Effects of Splinting on Wrist Contracture After Stroke: A Randomised Controlled Trial

Natasha A. Lannin, Anne Cusick, Annie McCluskey, Robert D. Herbert.

Splints are commonly applied to the wrist and hand to prevent and treat contracture after stroke. The purpose of this RCT was to determine whether wearing a hand splint, which positions the wrist in either a neutral or an extended position, reduces wrist contracture in adults with hemiplegia after stroke. Sixty-three adults who had experienced a stroke within the preceding 8 weeks were randomized to either a control group (routine therapy) or 1 of 2 intervention groups (routine therapy plus splint in either a neutral or an extended wrist position).

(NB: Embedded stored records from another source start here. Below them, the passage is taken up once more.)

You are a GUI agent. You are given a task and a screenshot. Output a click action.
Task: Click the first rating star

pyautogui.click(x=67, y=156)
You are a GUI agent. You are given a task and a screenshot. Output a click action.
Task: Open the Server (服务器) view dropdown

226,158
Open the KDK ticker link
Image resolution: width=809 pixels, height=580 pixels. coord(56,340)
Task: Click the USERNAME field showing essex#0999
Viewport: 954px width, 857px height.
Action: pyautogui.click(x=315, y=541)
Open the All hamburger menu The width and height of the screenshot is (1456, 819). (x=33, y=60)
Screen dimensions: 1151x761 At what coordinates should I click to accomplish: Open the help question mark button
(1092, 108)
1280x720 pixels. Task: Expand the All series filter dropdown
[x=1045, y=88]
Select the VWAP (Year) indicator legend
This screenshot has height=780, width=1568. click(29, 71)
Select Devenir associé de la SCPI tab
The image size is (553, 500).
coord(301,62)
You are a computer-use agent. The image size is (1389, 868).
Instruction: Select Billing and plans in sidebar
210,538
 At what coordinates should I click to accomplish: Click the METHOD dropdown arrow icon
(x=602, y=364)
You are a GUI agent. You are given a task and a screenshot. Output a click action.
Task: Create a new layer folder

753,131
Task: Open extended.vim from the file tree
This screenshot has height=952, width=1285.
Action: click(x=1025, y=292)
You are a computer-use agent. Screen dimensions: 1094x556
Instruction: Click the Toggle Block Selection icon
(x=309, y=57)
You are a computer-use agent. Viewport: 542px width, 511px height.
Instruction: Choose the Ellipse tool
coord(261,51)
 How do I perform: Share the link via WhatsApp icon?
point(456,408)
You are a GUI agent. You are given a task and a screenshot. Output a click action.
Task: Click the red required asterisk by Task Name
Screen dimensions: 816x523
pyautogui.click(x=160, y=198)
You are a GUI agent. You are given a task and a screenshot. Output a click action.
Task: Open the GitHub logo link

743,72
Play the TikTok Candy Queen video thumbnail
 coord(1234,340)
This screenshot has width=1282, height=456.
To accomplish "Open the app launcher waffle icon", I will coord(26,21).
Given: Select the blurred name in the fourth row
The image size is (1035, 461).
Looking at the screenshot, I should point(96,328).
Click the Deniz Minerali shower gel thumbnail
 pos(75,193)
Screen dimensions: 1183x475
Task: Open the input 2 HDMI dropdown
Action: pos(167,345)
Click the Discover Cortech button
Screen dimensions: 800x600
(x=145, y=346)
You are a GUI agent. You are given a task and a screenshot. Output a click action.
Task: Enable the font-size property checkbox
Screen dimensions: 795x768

Splints were worn overnight for between 9 and 12 hours, for 4 weeks. The primary outcome was extensibility of the wrist and long finger flexor muscles. After 4 weeks, the effect of neutral wrist splinting was to increase wrist extensibility by a mean of 1.4°, and splinting the wrist in extension reduced wrist extensibility by a mean of 1.3° compared with the control condition. The authors concluded that splinting the wrist in either the neutral or extended wrist position for 4 weeks did not reduce wrist contracture after stroke and therefore, that the practice of routine wrist splinting soon after stroke should be discontinued.